When in “crisis mode”, media monitoring becomes more important than ever. It is imperative to know what your company’s reputation looks like in the press and on social media so you can take action as necessary. In these unprecedented times, consider the following:
- Is Your Message Missing?
When reviewing what the media is reporting about your company during a crisis, it’s helpful to consider what’s missing in the coverage and to ask yourself why it’s missing.
Use your monitoring tools to ensure that your entire message is being conveyed. Make a list of the top outlets covering your company, then find out what is being said and what isn’t. If only half the story is being reported, draw up a list of reporters covering your company and take another look at the press materials you’ve shared with them. Consider distributing a new press release that better articulates your messaging, or identify a high-profile executive to go full-court press to broadcast, print and online media with a refined and well-practiced set of talking points.
Monitoring the media will help inform your overall strategy to preserve or even bolster your reputation during a crisis – but first, you need to know what story is being told, and which parts of the story aren’t being reported.
- Who’s Important?
Monitoring tools can help you identify influencers on a particular topic. If your organization is going through a crisis, you need to know who can help you distribute your messages to customers and stakeholders. Find out who is talking about your company and who they’re talking to, then focus your communications strategy on reaching those people. Your influencers might be journalists, individuals with large followings on social media, investment analysts if you’re a public company, or potential partners who can lend their reputation to help your own.
In today’s interconnected world, everyone has a platform to stand on and speak from. But when you’re facing a difficult situation as a company, you need the people who own the megaphone.
- What’s in a Word?
Good press releases, media materials, and interviews include straightforward, succinct quotes that encapsulate your company’s message for journalists to use in their coverage.
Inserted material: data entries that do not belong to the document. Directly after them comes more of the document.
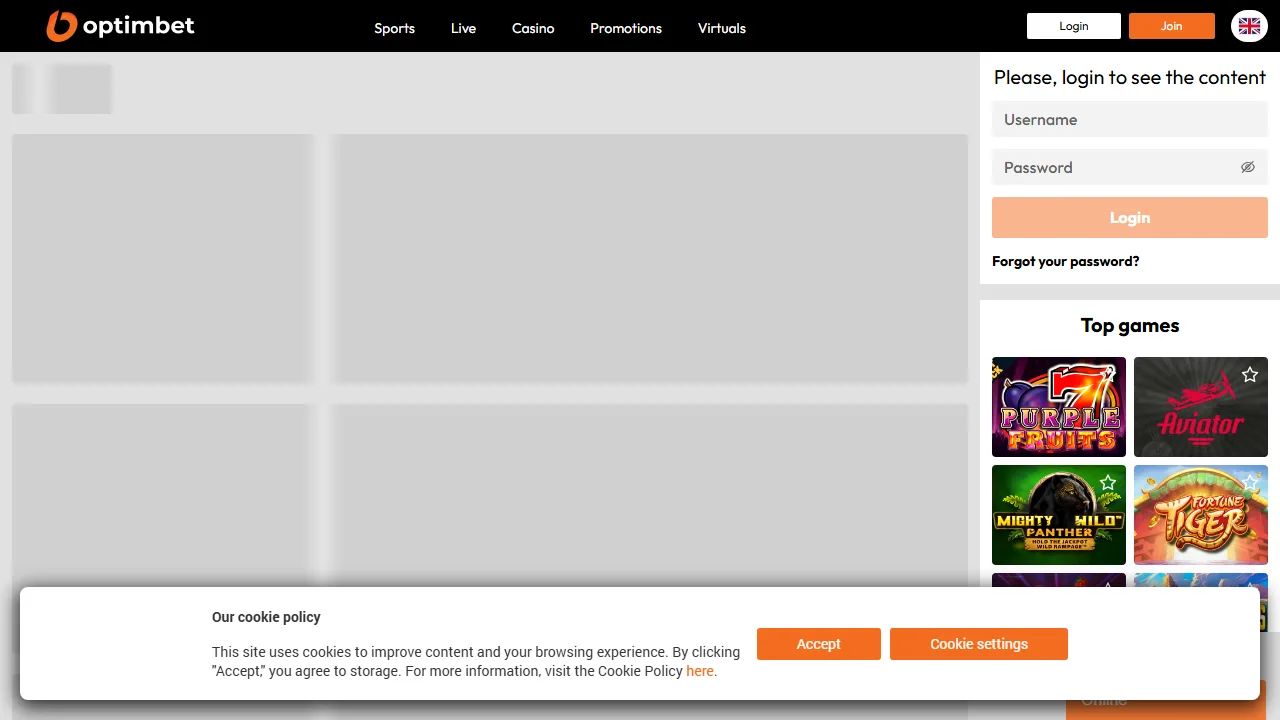
Task: Favorite Purple Fruits with its star
Action: tap(1108, 374)
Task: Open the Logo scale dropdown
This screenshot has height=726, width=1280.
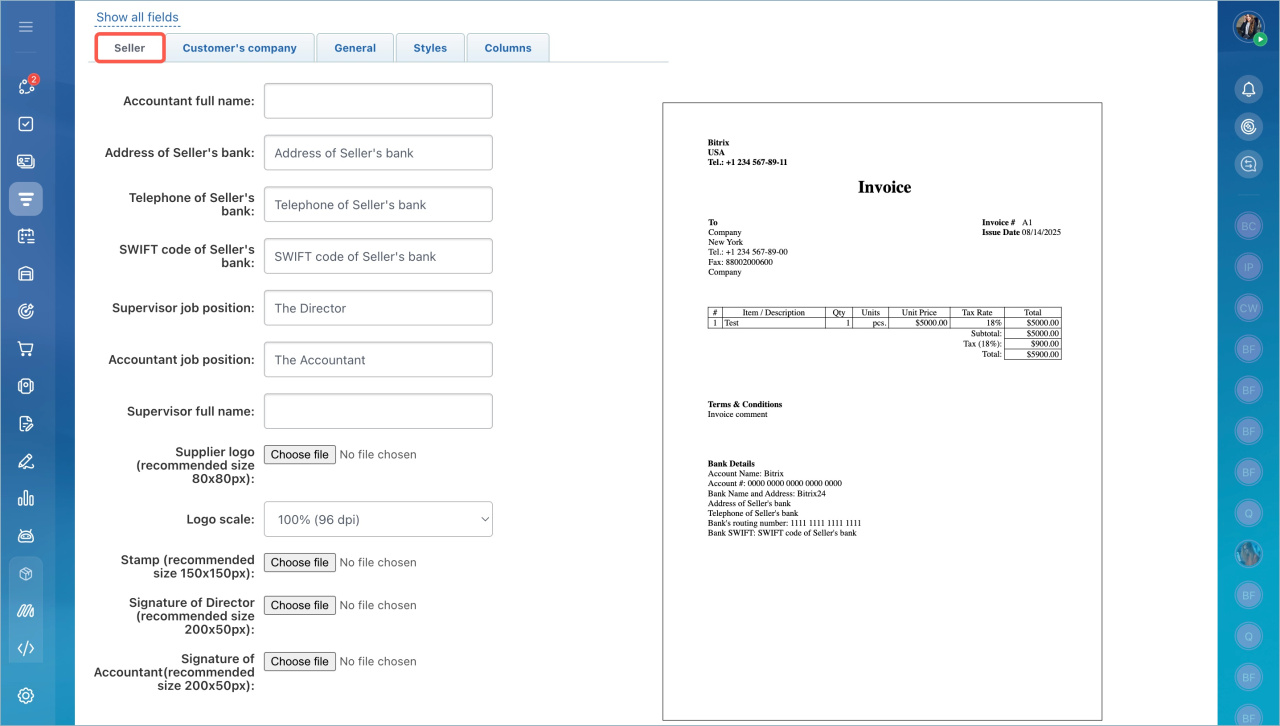Action: (x=378, y=519)
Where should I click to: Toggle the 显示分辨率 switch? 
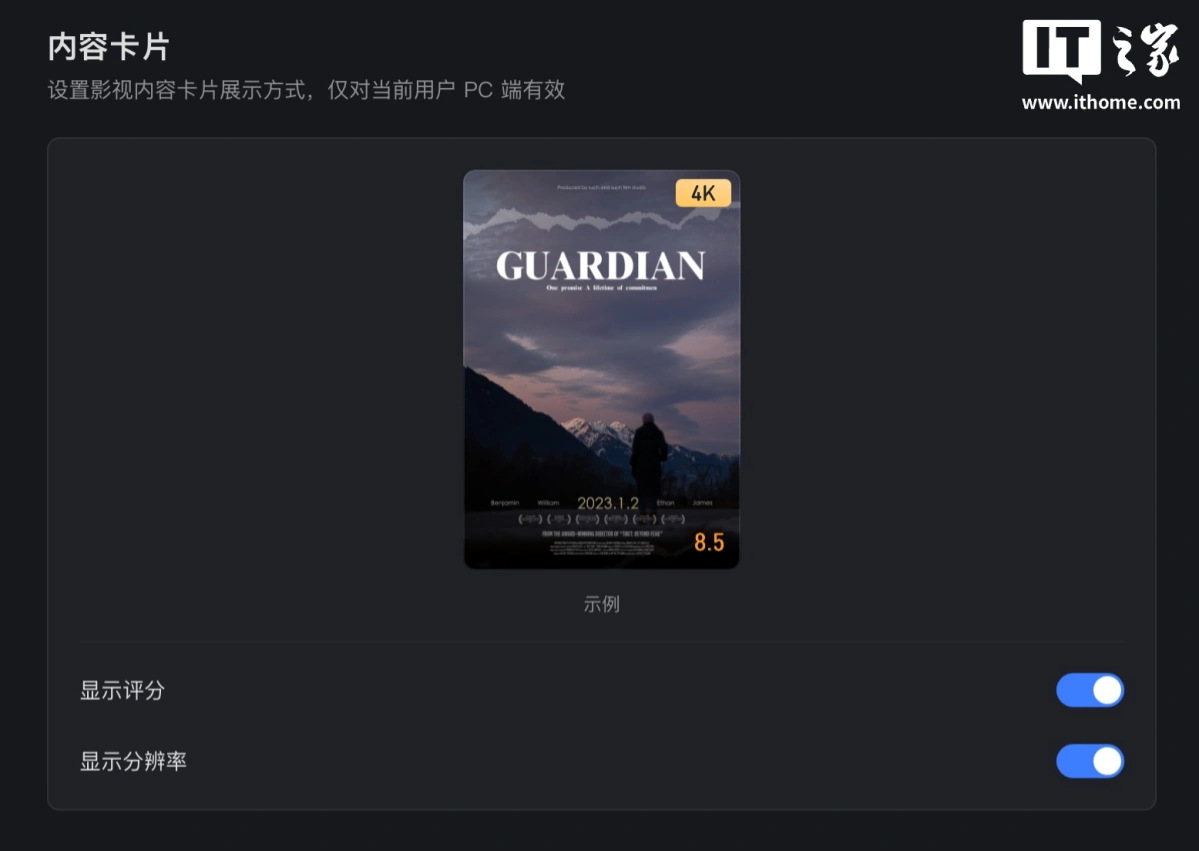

Media monitoring during a time of crisis should include a focus on which quotes are getting picked up and which aren’t. One unfortunately phrased quote or tweet can become a headline or ultimately the face of your company, so it’s important to monitor your top target outlets for the specific executives who are quoted and which quotes are used.
If you notice that one particularly great quote is making the rounds, consider tweeting it or amplifying it on LinkedIn. On the other hand, if you notice that a quote doesn’t convey your messaging well but is extremely popular, examine it to determine why and see if you can apply lessons learned to your more impactful messaging.
- Know your Audience
One of the most essential parts of crisis management is remembering who you need to talk to and figuring out how to do it. Media monitoring tools can help you understand the demographic of people who are reading and the types of publications they read. Whether its geographic or demographic in nature, media intelligence data can provide the insights needed to identify the correct outlets to target and distinguish them from those that aren’t going to help get you in front of key stakeholders. If your customers tend to read, listen, or watch a certain kind of news, you need to make sure that you’ve targeted the right publications and the right reporters at those publications. Smart media monitoring will give you a significant edge when you’re in crisis mode and need to get your message out to the right people at the right time.
In short, a company crisis is no time to fly by the seat of your pants. It’s when detailed analytics and an informed, intentional communications program drawn from solid media monitoring and media data intelligence is most important.